The appointment of your enduring guardian takes effect only if you become unable to make your own personal or lifestyle decisions. Your enduring guardian may wish to seek the opinion of a medical practitioner about your capacity to make decisions before acting on your behalf.
If there is any doubt about your capacity to make decisions, a medical practitioner may have to assess your capacity.
Can I change my mind?
While you can make decisions for yourself, you can revoke the appointment by completing a Revocation of Appointment of Enduring Guardian form and by advising the enduring guardian in writing that their appointment has been revoked.
If you choose, you can appoint a new person as your enduring guardian, or change the functions or directions given to your enduring guardian while you have capacity by completing another form of appointment.
What happens if I get married?
A previous appointment is automatically cancelled. You can complete a new appointment if you wish to reappoint the enduring guardian.
What if someone is worried about what my enduring guardian is doing?
That person can apply to the Guardianship Tribunal for a review of the appointment. The Tribunal can amend or revoke the appointment.
What happens if my enduring guardian cannot continue?
If the person you have appointed dies, resigns or becomes incapacitated, the Guardianship Tribunal can, on application, order another person to be appointed as enduring guardian on your behalf.
When does enduring guardianship end?
The guardianship ends when you die, or if you revoke the appointment. A joint enduring guardianship will also end if one of the guardians dies, resigns or becomes incapacitated unless otherwise noted in the appointment.
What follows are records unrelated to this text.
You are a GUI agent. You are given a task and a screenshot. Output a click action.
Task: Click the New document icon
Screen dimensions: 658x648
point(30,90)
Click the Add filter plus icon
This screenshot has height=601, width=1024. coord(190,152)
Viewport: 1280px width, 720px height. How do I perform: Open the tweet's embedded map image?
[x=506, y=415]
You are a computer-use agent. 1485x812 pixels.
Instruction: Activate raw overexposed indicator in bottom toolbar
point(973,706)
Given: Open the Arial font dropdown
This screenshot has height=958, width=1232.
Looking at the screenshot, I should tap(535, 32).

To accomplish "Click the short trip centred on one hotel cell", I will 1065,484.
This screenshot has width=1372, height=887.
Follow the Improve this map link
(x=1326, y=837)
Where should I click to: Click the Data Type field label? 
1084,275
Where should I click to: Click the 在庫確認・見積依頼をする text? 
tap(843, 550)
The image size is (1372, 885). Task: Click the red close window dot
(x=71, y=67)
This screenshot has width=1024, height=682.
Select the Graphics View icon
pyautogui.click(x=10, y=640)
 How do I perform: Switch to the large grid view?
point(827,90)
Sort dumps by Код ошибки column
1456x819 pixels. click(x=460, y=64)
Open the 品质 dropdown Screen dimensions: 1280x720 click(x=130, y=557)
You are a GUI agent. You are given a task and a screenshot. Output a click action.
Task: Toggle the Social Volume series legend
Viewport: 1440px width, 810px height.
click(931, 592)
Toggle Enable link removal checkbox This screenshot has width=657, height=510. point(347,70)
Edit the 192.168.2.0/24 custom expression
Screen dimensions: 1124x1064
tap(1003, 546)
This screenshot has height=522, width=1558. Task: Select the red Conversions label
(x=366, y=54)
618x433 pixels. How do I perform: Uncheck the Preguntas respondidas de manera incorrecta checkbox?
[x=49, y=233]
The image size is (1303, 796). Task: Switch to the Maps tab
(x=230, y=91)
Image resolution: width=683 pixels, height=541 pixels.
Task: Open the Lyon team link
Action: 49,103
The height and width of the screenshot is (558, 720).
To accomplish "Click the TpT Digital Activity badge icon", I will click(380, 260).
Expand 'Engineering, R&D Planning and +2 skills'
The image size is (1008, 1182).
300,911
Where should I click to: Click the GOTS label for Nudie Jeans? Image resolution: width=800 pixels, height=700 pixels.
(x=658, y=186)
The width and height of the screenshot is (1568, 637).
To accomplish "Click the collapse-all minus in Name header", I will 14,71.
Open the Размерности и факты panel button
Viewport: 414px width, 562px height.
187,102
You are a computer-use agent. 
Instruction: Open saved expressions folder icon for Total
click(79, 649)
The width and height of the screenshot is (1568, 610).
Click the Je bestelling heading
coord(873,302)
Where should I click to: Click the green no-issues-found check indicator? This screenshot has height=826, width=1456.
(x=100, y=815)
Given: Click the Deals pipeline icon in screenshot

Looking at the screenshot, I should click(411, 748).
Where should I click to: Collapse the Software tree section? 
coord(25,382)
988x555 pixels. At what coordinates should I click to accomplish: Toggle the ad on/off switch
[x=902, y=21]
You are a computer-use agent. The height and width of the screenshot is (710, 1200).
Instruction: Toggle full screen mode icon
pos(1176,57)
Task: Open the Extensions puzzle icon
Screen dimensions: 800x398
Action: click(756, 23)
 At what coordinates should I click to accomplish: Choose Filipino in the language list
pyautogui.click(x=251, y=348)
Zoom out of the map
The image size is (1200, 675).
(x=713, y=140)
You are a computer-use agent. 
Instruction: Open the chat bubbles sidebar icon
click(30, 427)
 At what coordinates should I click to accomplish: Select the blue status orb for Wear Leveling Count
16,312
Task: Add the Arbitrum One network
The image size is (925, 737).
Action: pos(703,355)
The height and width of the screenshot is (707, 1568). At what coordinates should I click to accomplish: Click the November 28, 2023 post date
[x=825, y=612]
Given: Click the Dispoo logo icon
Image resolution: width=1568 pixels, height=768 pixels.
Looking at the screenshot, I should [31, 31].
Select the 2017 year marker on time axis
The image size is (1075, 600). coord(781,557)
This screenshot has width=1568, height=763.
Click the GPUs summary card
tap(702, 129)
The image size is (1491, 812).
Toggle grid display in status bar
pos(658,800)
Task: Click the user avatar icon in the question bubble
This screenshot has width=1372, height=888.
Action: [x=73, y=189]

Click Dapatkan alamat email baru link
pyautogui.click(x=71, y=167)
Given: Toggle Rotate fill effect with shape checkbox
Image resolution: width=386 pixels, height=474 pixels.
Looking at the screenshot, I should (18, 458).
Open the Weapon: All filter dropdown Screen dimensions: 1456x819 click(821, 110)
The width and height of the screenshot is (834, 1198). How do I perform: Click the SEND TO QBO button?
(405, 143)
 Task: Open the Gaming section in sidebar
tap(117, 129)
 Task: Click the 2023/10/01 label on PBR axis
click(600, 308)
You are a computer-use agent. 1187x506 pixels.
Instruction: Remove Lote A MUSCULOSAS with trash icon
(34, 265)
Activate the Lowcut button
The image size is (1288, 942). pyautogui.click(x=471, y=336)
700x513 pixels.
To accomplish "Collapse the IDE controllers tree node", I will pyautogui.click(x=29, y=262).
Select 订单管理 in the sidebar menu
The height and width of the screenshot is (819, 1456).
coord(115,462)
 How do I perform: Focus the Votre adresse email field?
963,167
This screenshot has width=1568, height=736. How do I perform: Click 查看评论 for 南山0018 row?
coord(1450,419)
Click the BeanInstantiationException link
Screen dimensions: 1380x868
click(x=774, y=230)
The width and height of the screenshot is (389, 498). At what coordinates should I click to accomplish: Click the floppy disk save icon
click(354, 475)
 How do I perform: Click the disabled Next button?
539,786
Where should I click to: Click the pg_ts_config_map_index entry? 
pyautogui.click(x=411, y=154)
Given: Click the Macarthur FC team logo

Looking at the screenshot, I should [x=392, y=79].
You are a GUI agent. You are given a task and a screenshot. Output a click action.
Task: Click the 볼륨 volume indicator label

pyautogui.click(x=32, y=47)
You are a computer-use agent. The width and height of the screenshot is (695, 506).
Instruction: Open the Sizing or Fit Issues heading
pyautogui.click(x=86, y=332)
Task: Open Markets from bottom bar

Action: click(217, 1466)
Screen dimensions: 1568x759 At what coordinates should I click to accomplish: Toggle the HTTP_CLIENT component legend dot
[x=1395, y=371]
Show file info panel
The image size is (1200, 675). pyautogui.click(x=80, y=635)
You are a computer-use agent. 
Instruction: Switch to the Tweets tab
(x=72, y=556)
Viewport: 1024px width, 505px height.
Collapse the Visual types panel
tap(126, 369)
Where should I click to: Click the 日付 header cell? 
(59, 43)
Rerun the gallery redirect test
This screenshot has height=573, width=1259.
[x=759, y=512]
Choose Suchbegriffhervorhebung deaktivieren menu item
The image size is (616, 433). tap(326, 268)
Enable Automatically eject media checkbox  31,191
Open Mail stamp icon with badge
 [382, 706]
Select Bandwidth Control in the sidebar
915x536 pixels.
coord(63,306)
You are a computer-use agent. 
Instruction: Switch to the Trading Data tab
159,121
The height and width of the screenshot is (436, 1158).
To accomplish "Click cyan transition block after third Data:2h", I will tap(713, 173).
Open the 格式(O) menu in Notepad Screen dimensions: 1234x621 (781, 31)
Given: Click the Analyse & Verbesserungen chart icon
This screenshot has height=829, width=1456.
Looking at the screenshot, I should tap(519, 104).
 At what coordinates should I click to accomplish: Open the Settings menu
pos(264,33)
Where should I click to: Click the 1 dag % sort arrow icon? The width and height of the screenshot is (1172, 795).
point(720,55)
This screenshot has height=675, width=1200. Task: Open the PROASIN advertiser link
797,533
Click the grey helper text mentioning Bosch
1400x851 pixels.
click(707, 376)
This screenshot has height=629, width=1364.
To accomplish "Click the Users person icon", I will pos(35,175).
The Guardianship Tribunal may also act as noted above to revoke the appointment if necessary.
What is Probate?
The person you have nominated in your will as your executor (with our assistance) will make an application to the Court for “probate”. This is the official Court approval of your will. Probate is normally required before institutions, such as banks and building societies, will release funds held in your accounts. It is also required before property that you own can be transferred into your beneficiaries’ ownership.
How is your estate distributed?
Once probate is granted, your executor makes arrangements to pay your debts and then distribute your estate in accordance with your will. This may mean transferring the ownership of your home to your beneficiaries or selling it and dividing the proceeds, as well as other funds, such as bank accounts, insurance payouts, superannuation and shares between your beneficiaries as specified in your will.